TAQOZ - Tachyon Forth for the P2 BOOT ROM

Cluso99 · 2018-01-27 12:30

Peter, IIRC Chips boot code uses smart pins to read the SPI flash.

The code to bit bang the SPI for SD is tiny compared to the rest of the code, which are just common routines calling the bit banging routines.

Quartus is capable of loading a data file for pre-configuring the ROM (top hub ram). I am not aware of a way that it can be loaded after the verilog is compiled though.

Perhaps we need a compiled P2 version where the boot code does just that (either loads 16KB from Flash or SD) and then continues the proper boot sequence. I can knock out the code to load 16KB from an SD file if that suits.

Cluso99 · 2018-01-27 12:36

I have a few concerns regarding the clock delays in reading and writing directly to the pins (ie like the old INA/OUTA on P1. We have quite a few extra clock delays in P2. They don't occur within the instruction operation any more.

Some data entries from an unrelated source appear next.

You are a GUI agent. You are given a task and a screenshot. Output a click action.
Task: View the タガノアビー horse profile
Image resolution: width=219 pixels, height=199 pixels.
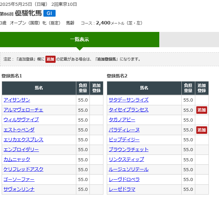[122, 120]
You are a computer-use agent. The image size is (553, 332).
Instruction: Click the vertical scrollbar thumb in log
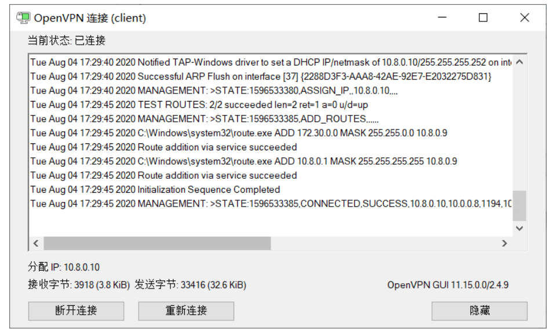pos(519,205)
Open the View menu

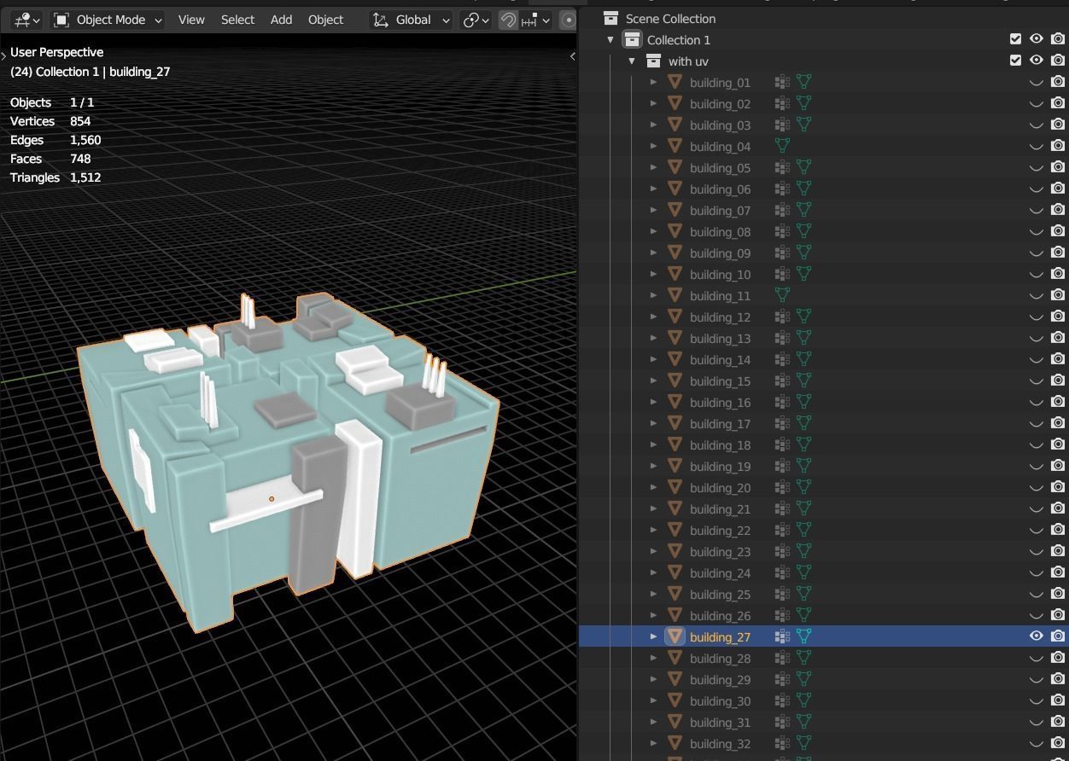[191, 20]
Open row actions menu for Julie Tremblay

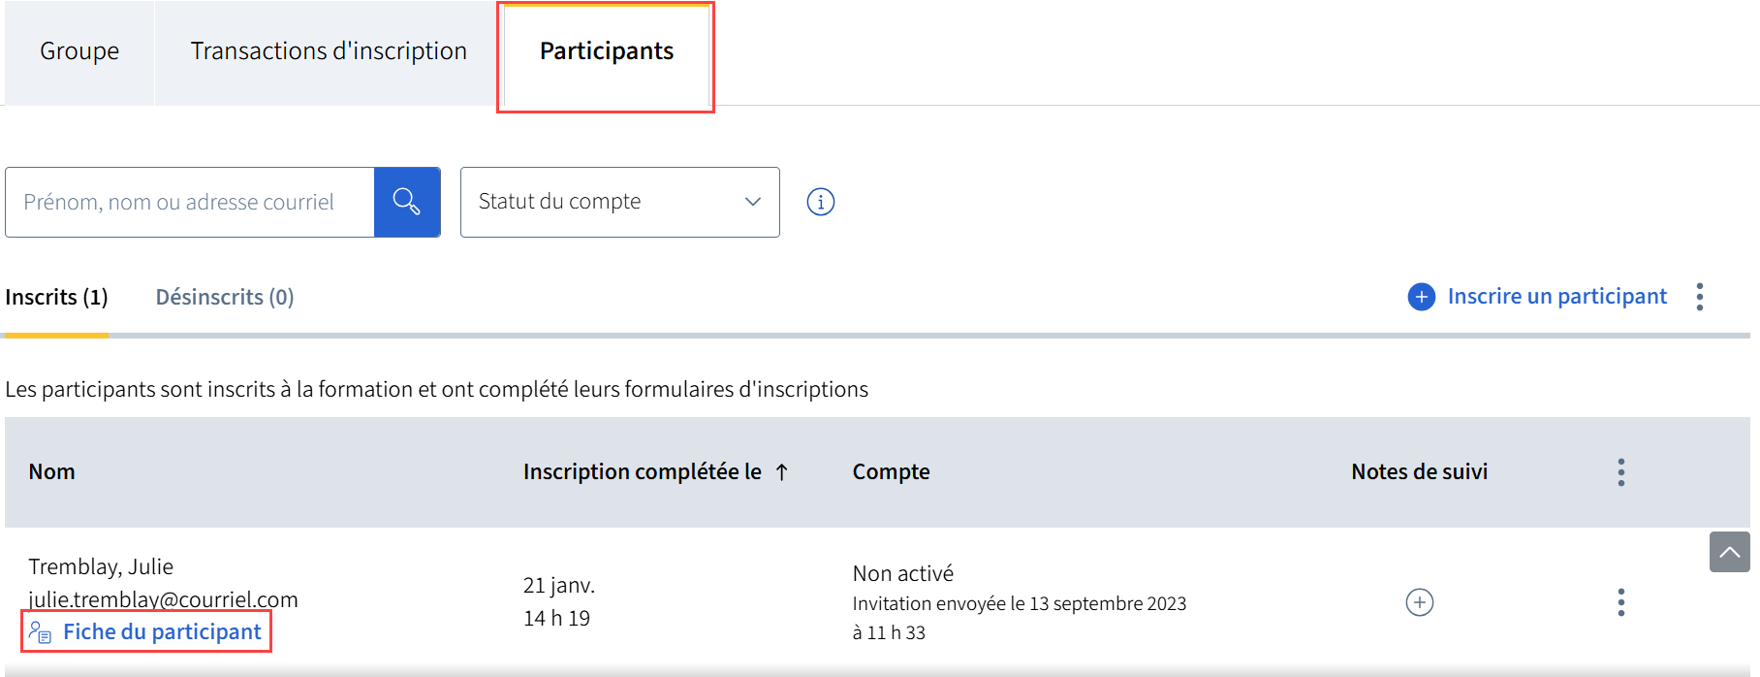click(1620, 602)
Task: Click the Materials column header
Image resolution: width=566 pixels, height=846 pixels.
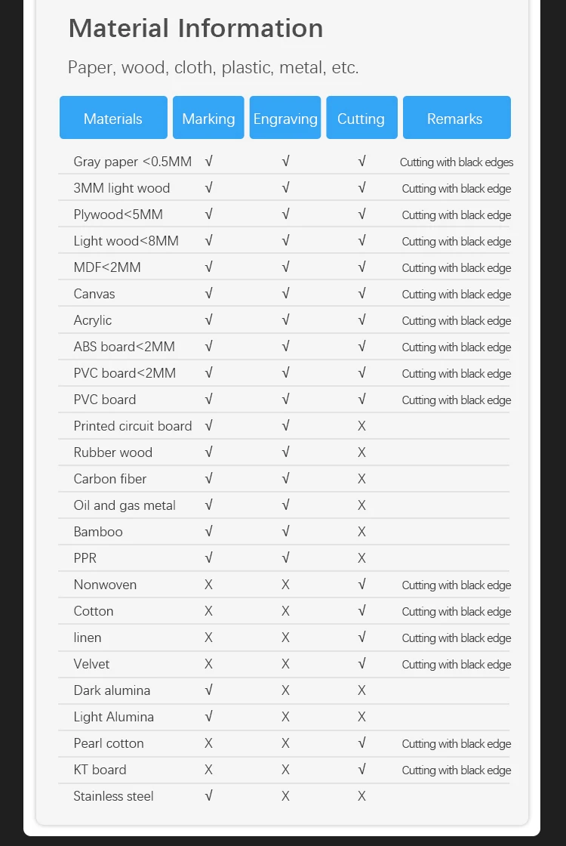Action: [113, 118]
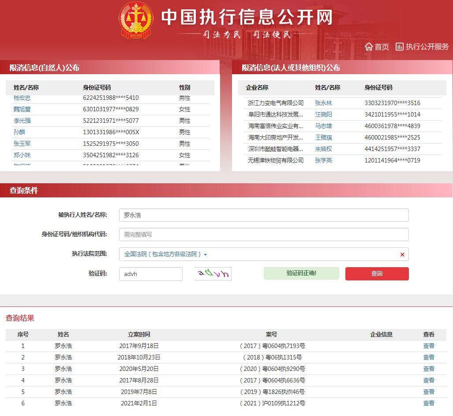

BTW I realise these delays have been documented.

Peter Jakacki · 2018-01-27 13:11

Cluso99 wrote: »

Peter, IIRC Chips boot code uses smart pins to read the SPI flash.

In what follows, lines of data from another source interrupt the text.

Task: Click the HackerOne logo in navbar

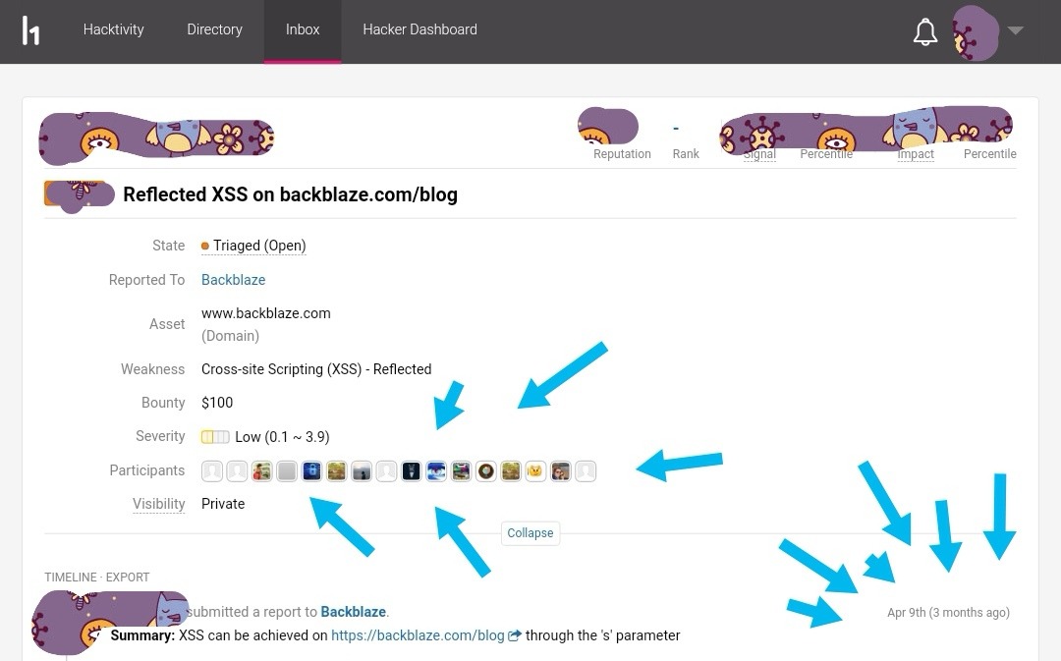Action: (31, 30)
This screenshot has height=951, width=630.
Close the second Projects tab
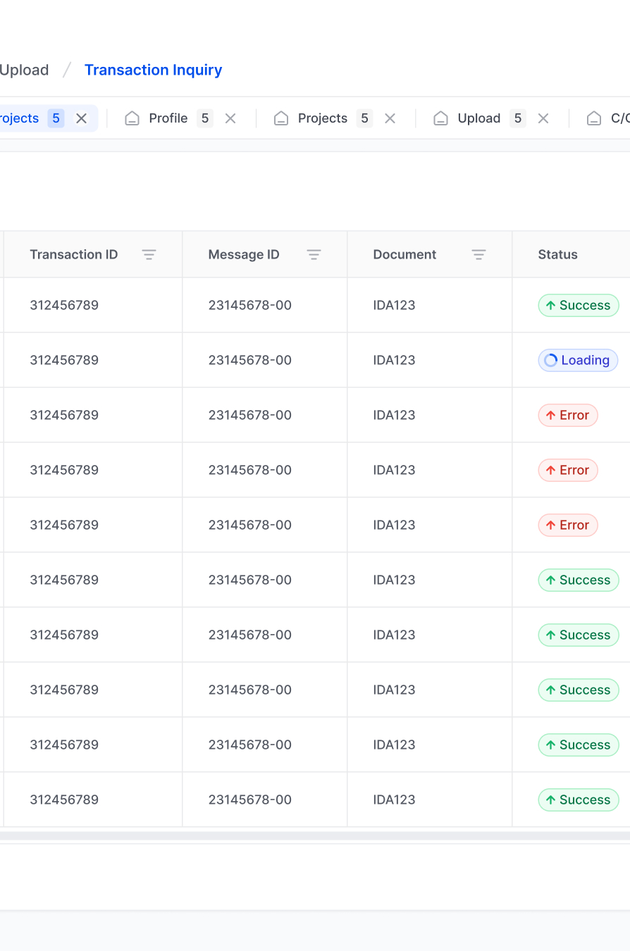(390, 118)
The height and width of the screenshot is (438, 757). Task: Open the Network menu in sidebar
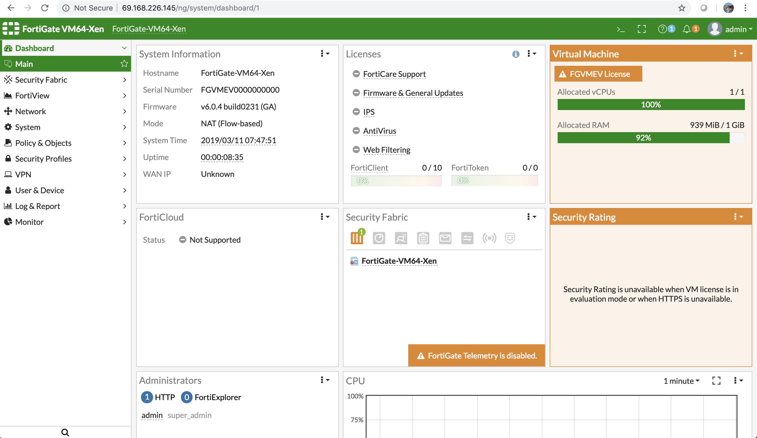65,111
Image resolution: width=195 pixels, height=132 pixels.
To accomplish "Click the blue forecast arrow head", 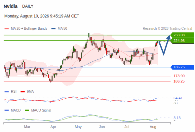I will tap(169, 37).
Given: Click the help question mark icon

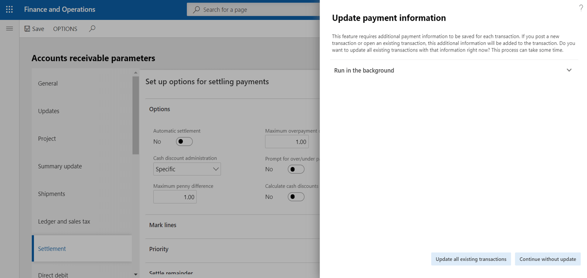Looking at the screenshot, I should pos(581,8).
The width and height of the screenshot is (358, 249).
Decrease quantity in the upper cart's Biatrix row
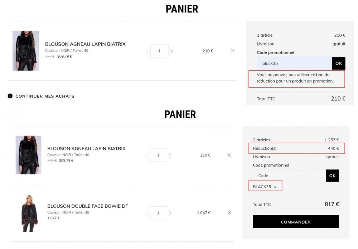tap(147, 51)
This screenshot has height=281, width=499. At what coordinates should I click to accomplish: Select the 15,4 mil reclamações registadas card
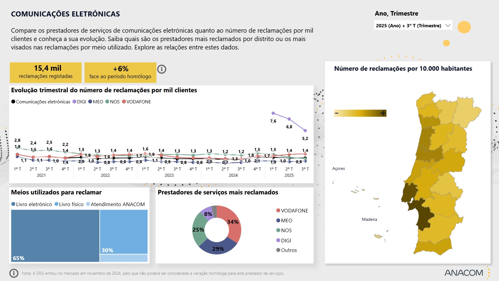[46, 72]
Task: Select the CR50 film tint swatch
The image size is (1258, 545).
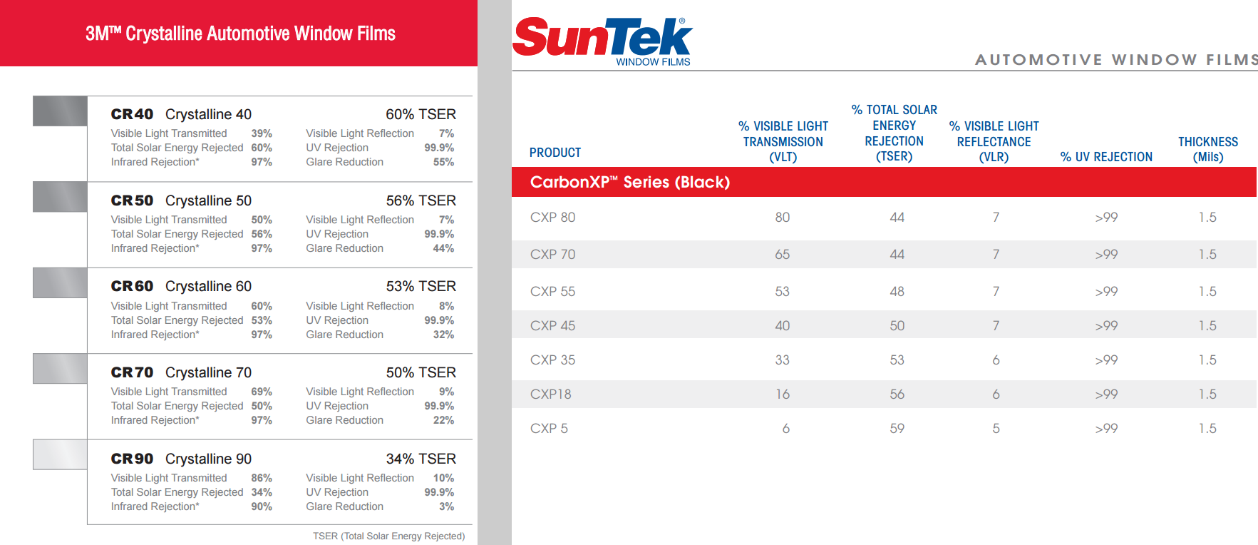Action: pyautogui.click(x=60, y=197)
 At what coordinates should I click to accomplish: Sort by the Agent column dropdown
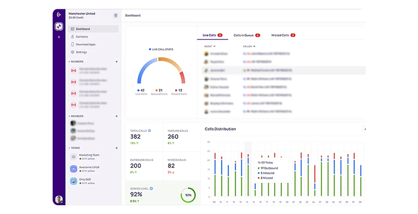coord(210,46)
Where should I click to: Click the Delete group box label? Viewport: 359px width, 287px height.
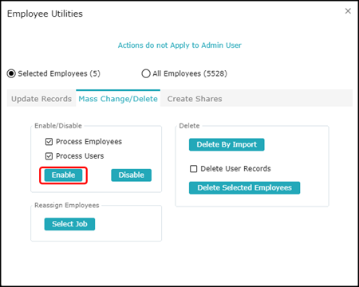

The code to bit bang the SPI for SD is tiny compared to the rest of the code, which are just common routines calling the bit banging routines.

Quartus is capable of loading a data file for pre-configuring the ROM (top hub ram). I am not aware of a way that it can be loaded after the verilog is compiled though.

Perhaps we need a compiled P2 version where the boot code does just that (either loads 16KB from Flash or SD) and then continues the proper boot sequence. I can knock out the code to load 16KB from an SD file if that suits.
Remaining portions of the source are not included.